CYBERSECURITY: RESEARCH ON METHODS FOR DETECTING DDOS ATTACKS

Abstract

This article describes the problem of DDoS attacks, analyzing their nature and consequences. The paper covers common DDoS attack types, such as SYN flood, ICMP flood, UDP flood. Existing methods for detecting attacks from literature are reviewed, including machine learning approaches, including artificial neural networks, support vector machines and decision trees. The paper introduces a decision tree-based machine learning model for the detection of DDoS attacks. The model is trained and tested on a publicly available dataset.
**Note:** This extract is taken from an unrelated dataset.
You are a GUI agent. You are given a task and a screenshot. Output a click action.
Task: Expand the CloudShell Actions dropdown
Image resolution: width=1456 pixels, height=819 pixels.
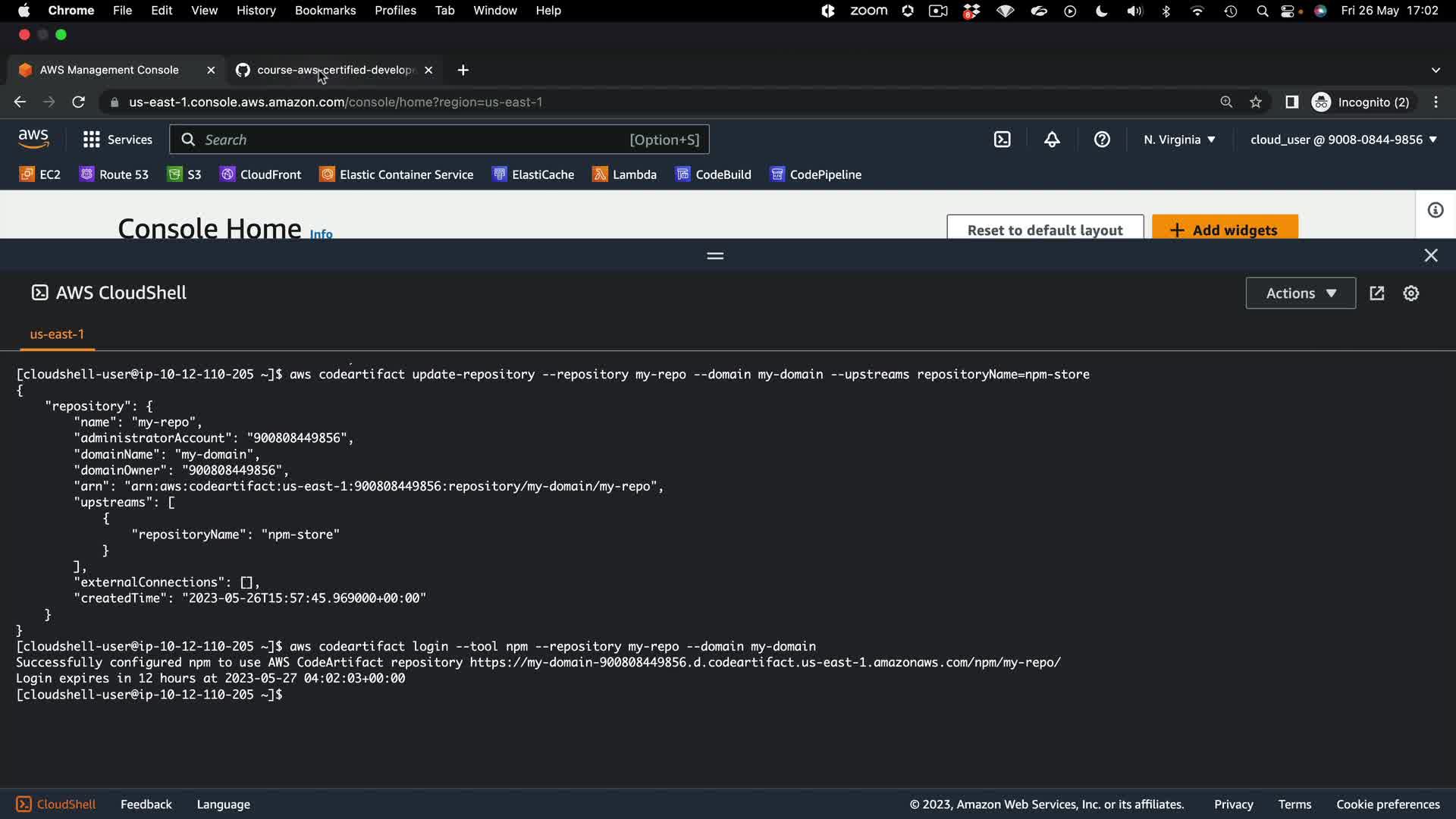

The dataset consists of 1,04,345 rows of data, where every row includes 23 features, such as source IP, destination IP, port number, number of bytes transferred from the switch port, etc. A similar set of characteristics can be obtained on a real network hardware using simple calculations, which makes it possible to approximate the model evaluation to real operating conditions. SYN flood, ICMP flood and UDP flood attack types are present in the data, as well as legitimate traffic. To avoid overfitting, only some columns were used, and columns such as IP addresses were discarded. The field “label” in each row of the dataset contains either 0 or 1 where 0 corresponds to legitimate traffic and 1 to malicious one. The problem of DDoS attack detection is therefore formally reduced to the task of binary classification of each row from the dataset. The constructed model achieves an average classification accuracy of 0.94 with a standard deviation at the level of 0.06 in detecting the above mentioned types of attacks. To objectively assess the effectiveness of the model and avoid distortion of the results, stratified 5-fold cross-validation was used. The developed model can be applied in the real world network hardware to filter malicious packets or as a tool for warning the administrator about an attack. This research advances cybersecurity by enhancing DDoS attack detection.